「灰とダイヤモンド」

言わずとしれた、アンジェイ・ワイダ監督の名作「灰とダイヤモンド」(Ashes and Diamonds)。1945年5月8日、ナチスドイツが降伏した日のポーランドの首都ワルシャワの一夜を描いた作品で、平和とは? 自由とは? 祖国とは? を問いかける名作ではあるにはあるが、どこかそういう熱いテーマとはズレた部分もある。その理由は主人公マチェックのキャラクターによるものだ。

マチェクは反共地下組織の一員で、ドイツの侵略は今日で終わったものの、次にはソビエトの手が伸びてきている。マチェクの任務はソビエトからやって来た要人の暗殺なのだが、まず映画の冒頭からして大ヘマをやらかす。赤の他人を殺してしまったのだ。悪役ヒーローにしても、こういう失敗は普通は犯さない。狙った獲物は確実に仕留めるというのがヒーローの条件であるのに、マチェックはいきなり大失敗をする。

通常のヒーロー像とは違うという点を意識して映画を観ていくと、いくつかの興味深いことに気付く。まず、マチェックのかけている眼鏡。黒いセルぶちの眼鏡をかけているが、ふつうヒーローは眼鏡をかけない。眼鏡をかけたヒーローといえば、後の時代でもバディ・ホリーアレン・ギンズバーグくらいしか思い浮かばない。

泊まっているホテルのバーで働いている女に一目ぼれして、仲が発展するあたりは、いかにもヒーローぽっくっていいのだが、結構いい仲になったと思った途端、マチェックはキスを迫って、拒まれる。普通ヒーローなら、こういうカッコ悪いところは見せない。しかも、このキスを拒否されたあと、監督のアンジェイ・ワイダは、深い意味があるのか、現場で突然思いついた悪ふざけなのかしらないが、白い馬を登場させて、マチェックの前をのそのそと歩かせる。これによって、マチェックはなんとも間抜けな存在になってしまう。
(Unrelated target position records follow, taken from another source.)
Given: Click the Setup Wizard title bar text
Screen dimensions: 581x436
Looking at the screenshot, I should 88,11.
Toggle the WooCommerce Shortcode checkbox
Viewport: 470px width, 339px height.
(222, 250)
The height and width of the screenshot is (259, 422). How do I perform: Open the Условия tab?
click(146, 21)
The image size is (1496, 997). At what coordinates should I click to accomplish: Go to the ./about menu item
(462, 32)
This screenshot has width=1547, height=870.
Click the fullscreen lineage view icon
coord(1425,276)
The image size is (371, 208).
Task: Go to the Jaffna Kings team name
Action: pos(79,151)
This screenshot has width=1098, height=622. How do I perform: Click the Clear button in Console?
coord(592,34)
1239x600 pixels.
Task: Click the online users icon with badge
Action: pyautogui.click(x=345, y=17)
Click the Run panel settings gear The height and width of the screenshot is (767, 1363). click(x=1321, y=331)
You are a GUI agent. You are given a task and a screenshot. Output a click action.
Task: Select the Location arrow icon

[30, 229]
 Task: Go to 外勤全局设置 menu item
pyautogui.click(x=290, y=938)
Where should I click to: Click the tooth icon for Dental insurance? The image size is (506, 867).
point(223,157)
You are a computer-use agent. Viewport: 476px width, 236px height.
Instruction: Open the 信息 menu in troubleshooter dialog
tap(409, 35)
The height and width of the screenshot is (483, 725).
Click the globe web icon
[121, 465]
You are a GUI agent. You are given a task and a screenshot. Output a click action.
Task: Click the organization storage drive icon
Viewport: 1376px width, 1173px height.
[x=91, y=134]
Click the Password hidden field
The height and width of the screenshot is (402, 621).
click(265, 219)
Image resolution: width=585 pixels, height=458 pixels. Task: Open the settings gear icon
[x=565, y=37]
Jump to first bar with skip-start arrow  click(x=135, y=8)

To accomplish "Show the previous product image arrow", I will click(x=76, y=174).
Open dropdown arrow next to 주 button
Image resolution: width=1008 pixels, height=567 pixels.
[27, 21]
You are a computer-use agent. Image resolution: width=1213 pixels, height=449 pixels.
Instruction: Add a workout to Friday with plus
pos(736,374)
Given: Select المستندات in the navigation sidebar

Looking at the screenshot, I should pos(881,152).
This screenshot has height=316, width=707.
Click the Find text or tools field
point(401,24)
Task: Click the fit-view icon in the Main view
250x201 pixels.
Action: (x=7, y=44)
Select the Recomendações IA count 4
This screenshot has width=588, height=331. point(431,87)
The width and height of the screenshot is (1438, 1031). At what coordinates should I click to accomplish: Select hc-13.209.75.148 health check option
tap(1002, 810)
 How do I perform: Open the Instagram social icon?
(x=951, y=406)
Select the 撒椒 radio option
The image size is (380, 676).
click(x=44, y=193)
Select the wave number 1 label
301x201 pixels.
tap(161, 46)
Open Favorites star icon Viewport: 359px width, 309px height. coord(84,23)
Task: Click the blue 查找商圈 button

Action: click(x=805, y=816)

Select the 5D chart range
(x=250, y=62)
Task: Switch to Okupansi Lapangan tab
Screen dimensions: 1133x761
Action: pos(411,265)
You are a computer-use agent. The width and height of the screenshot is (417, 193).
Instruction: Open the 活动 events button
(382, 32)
それから、マチェックには大義がかけている。なぜ地下政治組織に入ったのか、よくわからない。ぼくの想像だが、なんとなく成り行きで入ったような感じがする。それだからか、不屈とか冷淡とか、そういう特別な存在だという印象をほとんどあたえない。そこらへんにいる若い男という以上の印象がない。だから、バーの女を好きになった途端、自分の政治活動にたいして疑問を持ってしまう。

最後のシーンでは警察に追われるのだが、手か足に弾が当たり血が出る。マチェックは、自分の体から出た血をなめて、ゲッというまずそうな表情を見せる。これもヒーローらしからぬ行動だ。

「灰とダイヤモンド」は1957年の制作で、アメリカ公開が1961年。昔ながらのヒーローは依然健在だったが、一方で大衆的なヒーローも出てきていた時期なので、マチェックのようなキャラクターはさほど違和感がなかったのかもしれない。ぼくとしては、そういう滑稽なヒーロー像がひどく気になった映画だった。